Type conversion for std_logic_vector

Reference ⁴

       to_integer()  +--------+   std_logic_vector()           
     +---------------| signed |-------------------+            
     |               +--------+                   |            
     |                ^      ^                    |                
     |                |      |                    |                
     |     to_signed()|      |signed()            |                
     |                |      |                    |                
     V                |      |                    V                
+---------+           |      |           +------------------+
|         |-----------+      +-----------|                  |
| integer |                              | std_logic_vector |
|         |-----------+      +-----------|                  |
+---------+           |      |           +------------------+
     ^                |      |                    ^                
     |                |      |                    |                
     |   to_unsigned()|      |unsigned()          |                
     |                |      |                    |                
     |                V      V                    |                
     |              +----------+                  |             
     +--------------| unsigned |------------------+             
       to_integer() +----------+  std_logic_vector()

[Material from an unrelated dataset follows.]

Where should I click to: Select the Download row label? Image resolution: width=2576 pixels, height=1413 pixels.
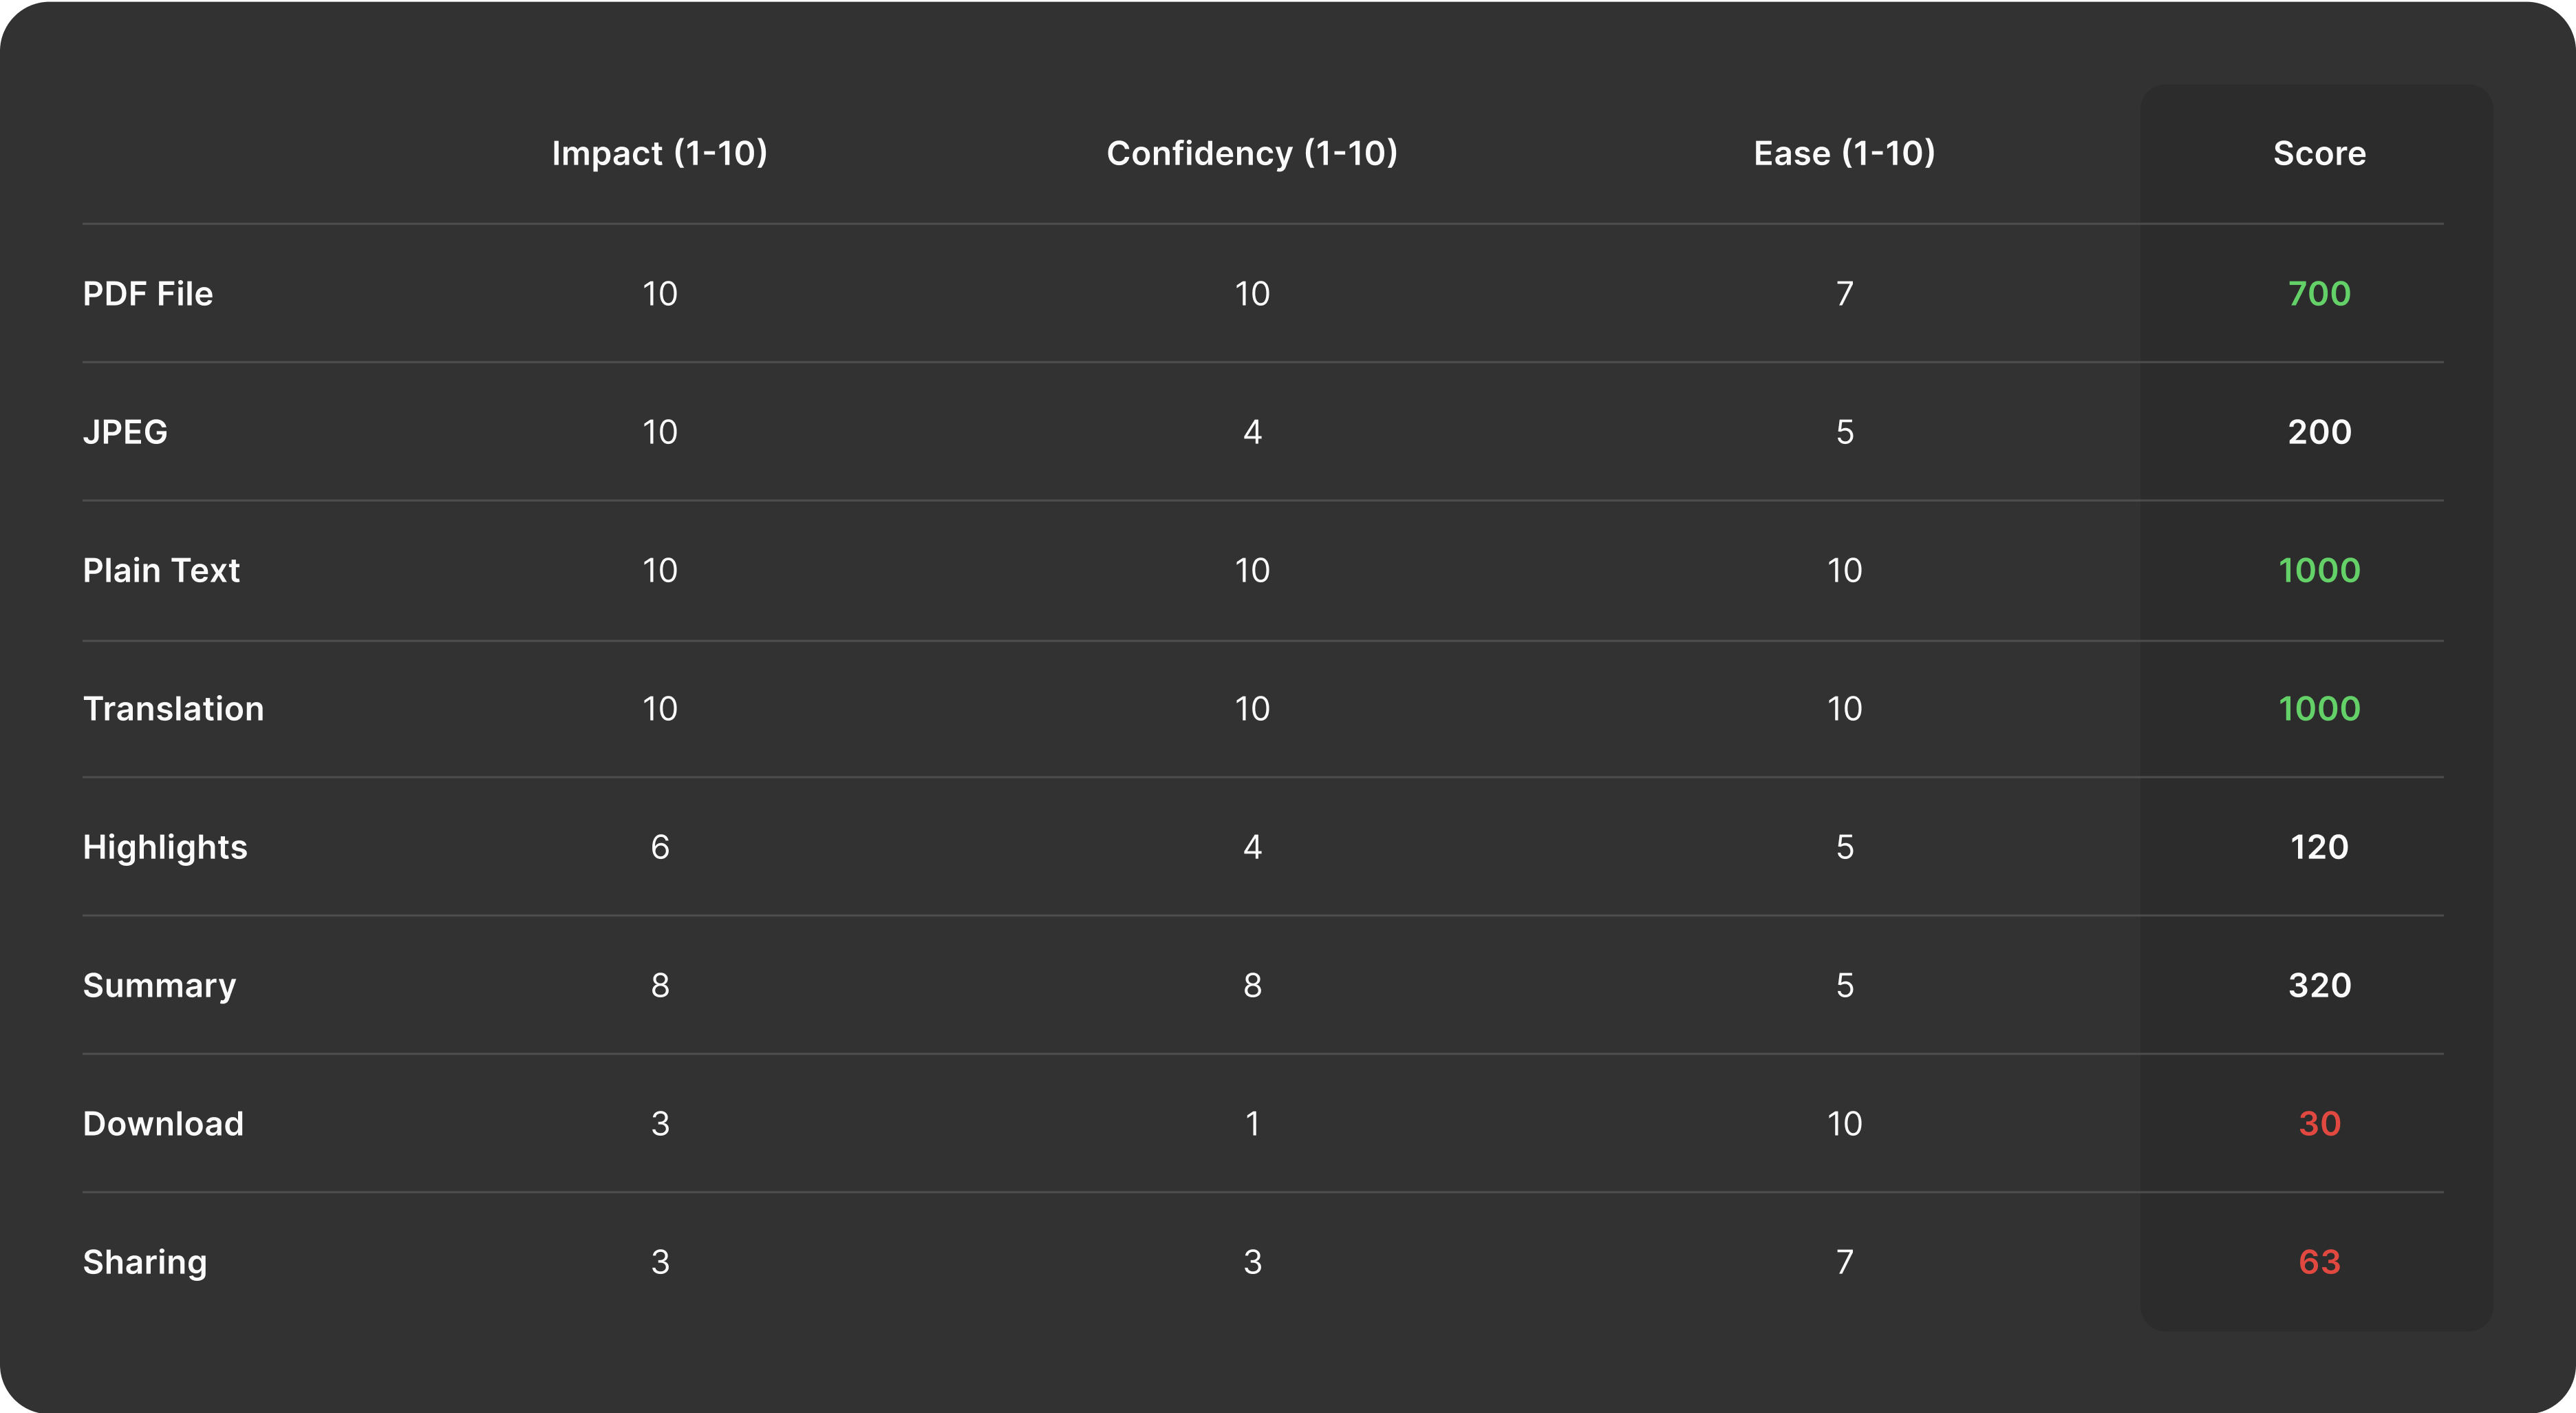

<------------------------>  <-------------------------------->
   Conversion functions                Type cast

Acronyms

• LRM: Language Reference Manual.
  • ie, the VHDL standard (IEEE Std 1076-2008 seems to be the latest)

More

• generic
• attribute
• scalar types
• comparison operators
• Linting tool:
  • Style checks: ghdl -s --std=08 file.vhdl
  • Logical error checks: https://github.com/m-kru/go-hdl

Glossary

General

ASIC

Application Specific Integrated Circuit

Synthesis

• A process by which an abstract specification of desired circuit behaviour (typically at RTL level) is turned into a design implementation using logic gates.
• VHDL => source is compiled and mapped into an implementation technology like FPGA or ASIC.
  • Not all VHDL constructs are suitable for synthesis though.
  • Eg: Stuff that explicitly mention timing (like wait for 10 ns) are not synthesisable though they can be used during simulation.

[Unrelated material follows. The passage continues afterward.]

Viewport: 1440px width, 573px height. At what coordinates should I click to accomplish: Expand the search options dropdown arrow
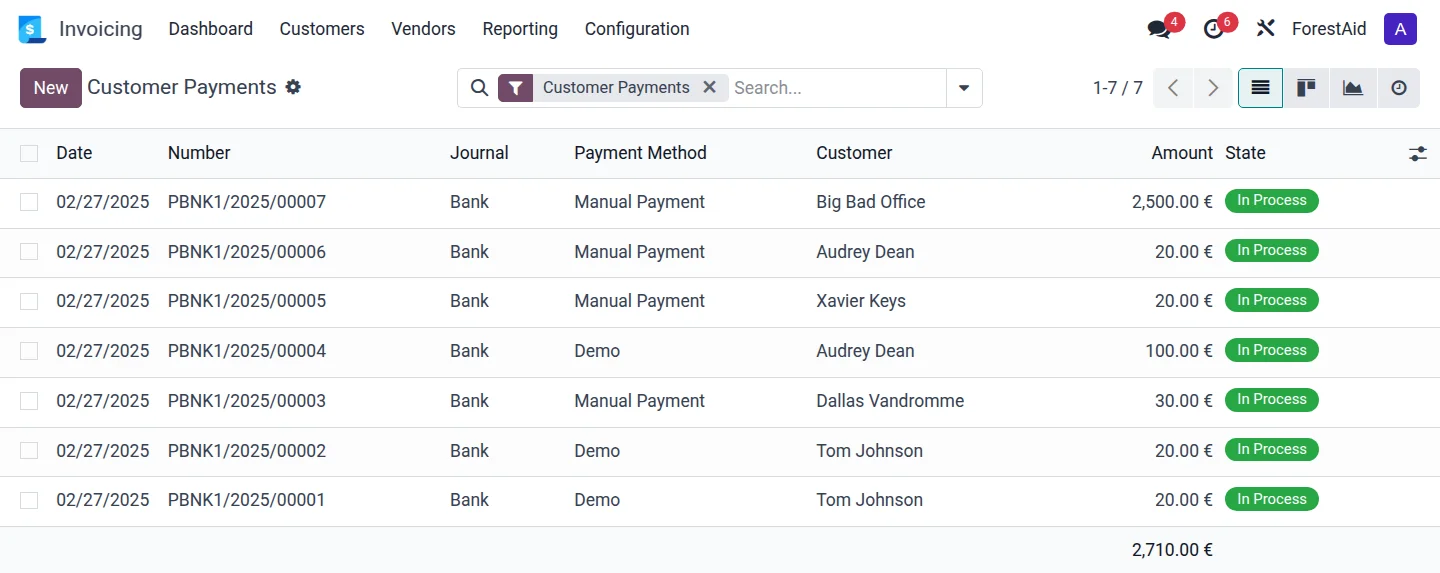point(964,88)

Register Transfer Notation (RTL)

References

• RTL hardware design using VHDL by Pong P. Chu
• Digital systems design using VHDL by Charles H. Roth jr and Lizy Kurian John
• IEEE standard VHDL Language reference manual (IEEE Std 1076, 2000 edition)

Doubts

• if a signal appears in the sensitivity list of multiple processes, in which order will the process blocks be run?
  • In the case of simulation, it's implementation defined.